- _Records to process_

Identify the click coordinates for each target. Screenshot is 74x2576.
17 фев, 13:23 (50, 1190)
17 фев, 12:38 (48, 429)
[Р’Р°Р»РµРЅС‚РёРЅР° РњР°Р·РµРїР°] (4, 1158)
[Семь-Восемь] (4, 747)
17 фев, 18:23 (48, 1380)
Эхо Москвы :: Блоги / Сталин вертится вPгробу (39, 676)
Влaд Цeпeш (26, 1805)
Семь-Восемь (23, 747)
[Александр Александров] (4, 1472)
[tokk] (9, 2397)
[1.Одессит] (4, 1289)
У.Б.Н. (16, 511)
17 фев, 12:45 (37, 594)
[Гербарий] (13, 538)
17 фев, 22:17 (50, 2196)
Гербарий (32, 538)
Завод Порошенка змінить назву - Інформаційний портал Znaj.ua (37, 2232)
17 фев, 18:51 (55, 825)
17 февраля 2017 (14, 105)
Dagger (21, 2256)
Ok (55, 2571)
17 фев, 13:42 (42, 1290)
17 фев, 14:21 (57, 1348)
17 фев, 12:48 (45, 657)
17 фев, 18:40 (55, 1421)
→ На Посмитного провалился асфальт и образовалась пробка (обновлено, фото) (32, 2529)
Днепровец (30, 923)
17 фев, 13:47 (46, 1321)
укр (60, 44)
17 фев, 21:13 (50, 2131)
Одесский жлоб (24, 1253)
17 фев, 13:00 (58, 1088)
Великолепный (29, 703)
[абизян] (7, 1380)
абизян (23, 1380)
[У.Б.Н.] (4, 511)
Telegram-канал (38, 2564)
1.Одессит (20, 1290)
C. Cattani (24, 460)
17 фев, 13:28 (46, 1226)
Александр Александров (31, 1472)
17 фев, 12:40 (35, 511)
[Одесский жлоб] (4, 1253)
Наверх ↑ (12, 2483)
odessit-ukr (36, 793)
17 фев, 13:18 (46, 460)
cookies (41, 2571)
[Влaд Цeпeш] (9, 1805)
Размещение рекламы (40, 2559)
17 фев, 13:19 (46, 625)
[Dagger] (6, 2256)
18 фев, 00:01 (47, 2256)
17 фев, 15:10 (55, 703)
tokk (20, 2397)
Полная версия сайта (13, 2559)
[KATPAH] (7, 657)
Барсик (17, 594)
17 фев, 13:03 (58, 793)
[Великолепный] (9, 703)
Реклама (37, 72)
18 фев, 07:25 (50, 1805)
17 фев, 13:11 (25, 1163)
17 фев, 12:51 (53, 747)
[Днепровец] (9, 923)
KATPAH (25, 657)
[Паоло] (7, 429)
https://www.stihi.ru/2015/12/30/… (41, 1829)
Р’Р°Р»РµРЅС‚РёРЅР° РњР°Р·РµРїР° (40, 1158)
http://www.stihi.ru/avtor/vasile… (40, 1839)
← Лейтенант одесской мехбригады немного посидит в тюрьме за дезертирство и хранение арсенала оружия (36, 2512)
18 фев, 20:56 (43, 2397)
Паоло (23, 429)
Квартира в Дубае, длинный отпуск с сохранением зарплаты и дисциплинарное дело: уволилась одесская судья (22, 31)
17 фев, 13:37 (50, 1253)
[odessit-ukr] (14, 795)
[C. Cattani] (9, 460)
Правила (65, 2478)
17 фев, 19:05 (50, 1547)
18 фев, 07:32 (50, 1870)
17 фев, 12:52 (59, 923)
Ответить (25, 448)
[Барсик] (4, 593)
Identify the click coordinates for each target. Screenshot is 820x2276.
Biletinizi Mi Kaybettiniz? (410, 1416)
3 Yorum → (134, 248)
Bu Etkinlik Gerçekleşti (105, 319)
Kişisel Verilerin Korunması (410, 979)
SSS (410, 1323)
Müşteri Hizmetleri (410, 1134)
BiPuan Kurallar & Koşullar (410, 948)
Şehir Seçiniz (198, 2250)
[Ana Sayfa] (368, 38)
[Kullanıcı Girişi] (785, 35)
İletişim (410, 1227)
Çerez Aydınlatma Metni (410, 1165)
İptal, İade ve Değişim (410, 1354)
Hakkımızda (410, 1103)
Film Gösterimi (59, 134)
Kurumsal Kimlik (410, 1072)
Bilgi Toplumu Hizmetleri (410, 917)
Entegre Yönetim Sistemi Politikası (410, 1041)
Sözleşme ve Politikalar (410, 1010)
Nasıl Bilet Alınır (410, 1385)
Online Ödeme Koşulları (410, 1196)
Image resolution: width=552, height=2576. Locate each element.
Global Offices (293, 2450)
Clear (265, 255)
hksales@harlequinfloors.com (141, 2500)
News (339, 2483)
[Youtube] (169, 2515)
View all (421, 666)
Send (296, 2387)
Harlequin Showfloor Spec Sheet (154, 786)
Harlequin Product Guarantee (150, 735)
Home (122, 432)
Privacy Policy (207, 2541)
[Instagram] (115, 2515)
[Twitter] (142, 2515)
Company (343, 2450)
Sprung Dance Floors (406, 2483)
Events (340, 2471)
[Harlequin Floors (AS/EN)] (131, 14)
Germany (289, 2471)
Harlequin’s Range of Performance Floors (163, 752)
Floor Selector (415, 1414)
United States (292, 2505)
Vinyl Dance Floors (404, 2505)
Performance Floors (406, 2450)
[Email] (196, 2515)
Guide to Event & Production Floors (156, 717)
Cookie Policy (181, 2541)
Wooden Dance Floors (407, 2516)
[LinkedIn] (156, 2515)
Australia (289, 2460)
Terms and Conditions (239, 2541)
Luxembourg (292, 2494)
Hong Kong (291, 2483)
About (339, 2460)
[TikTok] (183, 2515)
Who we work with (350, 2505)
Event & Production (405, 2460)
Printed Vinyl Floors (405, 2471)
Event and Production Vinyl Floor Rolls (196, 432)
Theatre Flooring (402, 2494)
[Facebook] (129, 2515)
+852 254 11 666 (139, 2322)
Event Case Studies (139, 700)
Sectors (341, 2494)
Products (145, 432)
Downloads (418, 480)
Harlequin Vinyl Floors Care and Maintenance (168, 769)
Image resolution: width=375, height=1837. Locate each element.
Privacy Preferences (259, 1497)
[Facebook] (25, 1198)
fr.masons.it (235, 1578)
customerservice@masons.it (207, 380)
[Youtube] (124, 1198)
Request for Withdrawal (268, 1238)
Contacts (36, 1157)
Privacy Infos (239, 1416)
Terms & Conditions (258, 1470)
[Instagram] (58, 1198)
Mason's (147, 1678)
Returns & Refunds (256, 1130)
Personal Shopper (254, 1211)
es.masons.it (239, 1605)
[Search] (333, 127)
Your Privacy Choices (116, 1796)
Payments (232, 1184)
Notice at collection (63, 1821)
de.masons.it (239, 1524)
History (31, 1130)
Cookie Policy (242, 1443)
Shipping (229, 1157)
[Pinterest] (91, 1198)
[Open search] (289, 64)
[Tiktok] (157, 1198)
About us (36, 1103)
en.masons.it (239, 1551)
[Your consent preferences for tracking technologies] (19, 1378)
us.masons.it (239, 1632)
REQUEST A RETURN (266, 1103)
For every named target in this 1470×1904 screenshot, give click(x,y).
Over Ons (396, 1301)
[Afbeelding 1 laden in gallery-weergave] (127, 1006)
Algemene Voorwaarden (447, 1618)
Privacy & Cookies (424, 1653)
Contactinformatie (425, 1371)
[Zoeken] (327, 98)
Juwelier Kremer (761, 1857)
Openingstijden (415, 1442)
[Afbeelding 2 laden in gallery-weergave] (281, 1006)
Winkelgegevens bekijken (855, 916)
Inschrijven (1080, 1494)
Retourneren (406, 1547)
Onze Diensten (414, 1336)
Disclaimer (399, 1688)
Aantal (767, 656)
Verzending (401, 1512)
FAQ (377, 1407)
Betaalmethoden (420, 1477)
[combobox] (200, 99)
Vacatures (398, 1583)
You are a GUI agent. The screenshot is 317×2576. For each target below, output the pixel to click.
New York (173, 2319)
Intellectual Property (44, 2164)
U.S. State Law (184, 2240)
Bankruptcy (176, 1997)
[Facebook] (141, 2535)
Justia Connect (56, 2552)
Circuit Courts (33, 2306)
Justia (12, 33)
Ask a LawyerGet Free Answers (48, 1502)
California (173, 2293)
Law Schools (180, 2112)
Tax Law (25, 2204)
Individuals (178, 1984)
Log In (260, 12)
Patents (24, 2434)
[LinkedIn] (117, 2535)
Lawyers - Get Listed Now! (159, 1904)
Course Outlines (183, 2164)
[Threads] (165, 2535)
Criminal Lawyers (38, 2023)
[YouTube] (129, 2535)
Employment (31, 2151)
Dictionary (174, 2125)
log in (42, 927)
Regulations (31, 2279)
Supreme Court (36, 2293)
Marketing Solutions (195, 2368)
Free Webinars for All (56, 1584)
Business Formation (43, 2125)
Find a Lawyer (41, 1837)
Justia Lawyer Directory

- _Exercise aim_
Scan the data above and copy every line with "masons" in it.

- _Solution_
fr.masons.it (235, 1578)
customerservice@masons.it (207, 380)
es.masons.it (239, 1605)
de.masons.it (239, 1524)
en.masons.it (239, 1551)
us.masons.it (239, 1632)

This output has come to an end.